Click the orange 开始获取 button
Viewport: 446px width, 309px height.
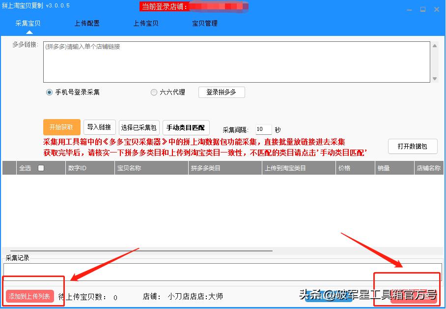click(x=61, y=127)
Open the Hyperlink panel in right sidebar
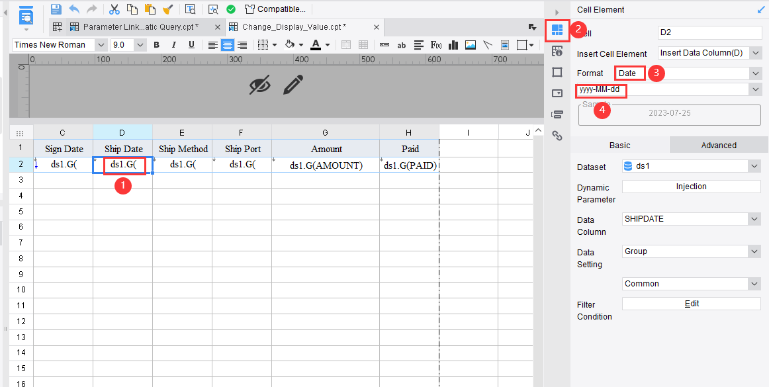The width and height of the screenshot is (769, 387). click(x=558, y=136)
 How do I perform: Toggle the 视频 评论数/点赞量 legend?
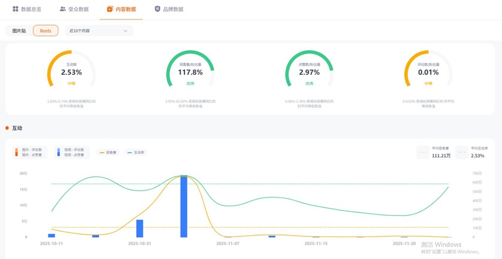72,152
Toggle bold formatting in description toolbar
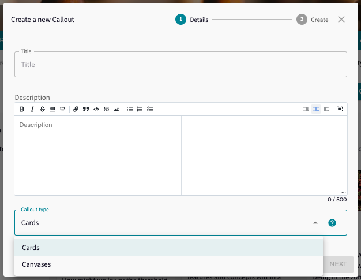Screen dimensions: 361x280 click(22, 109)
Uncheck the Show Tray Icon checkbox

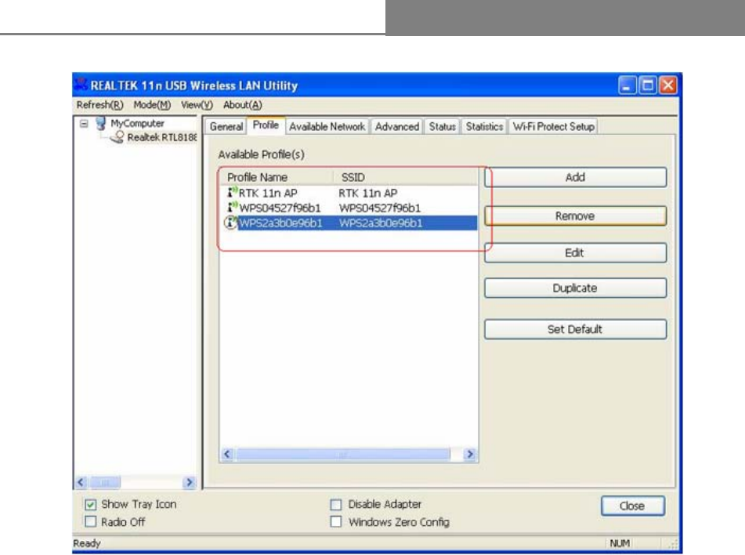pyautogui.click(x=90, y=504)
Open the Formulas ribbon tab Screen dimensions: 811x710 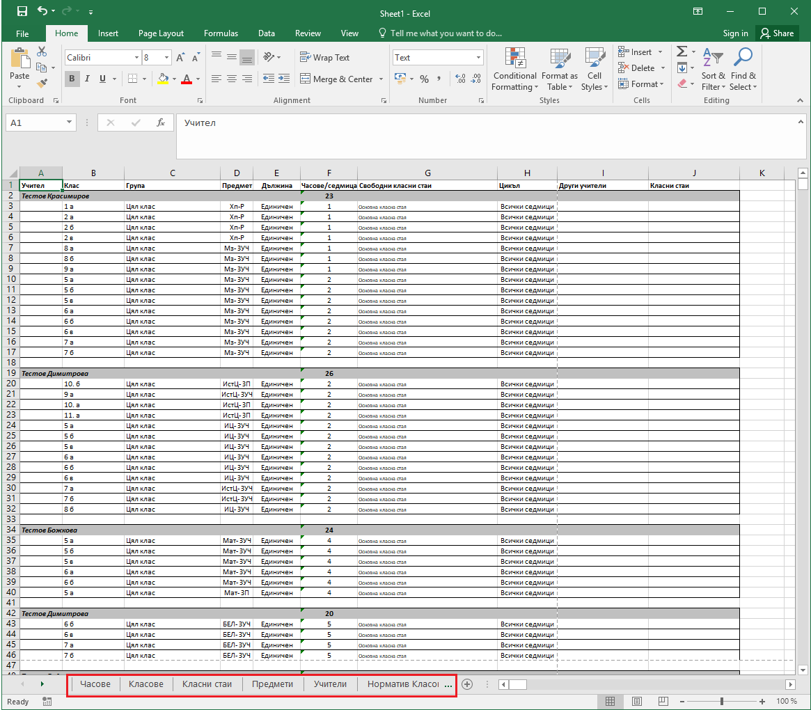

....

Activity
Please return, exactly and with pictures omitted, the lines from the line holding "Viewport: 446px width, 309px height." through the end of the data above, inclusive.

Response to the exercise
Viewport: 446px width, 309px height.
click(x=61, y=127)
Open the Hyperlink panel in right sidebar
The width and height of the screenshot is (769, 387). click(x=558, y=136)
 How do I perform: Toggle the 视频 评论数/点赞量 legend?
72,152
Toggle bold formatting in description toolbar
Screen dimensions: 361x280 click(22, 109)
Uncheck the Show Tray Icon checkbox

pyautogui.click(x=90, y=504)
Open the Formulas ribbon tab Screen dimensions: 811x710 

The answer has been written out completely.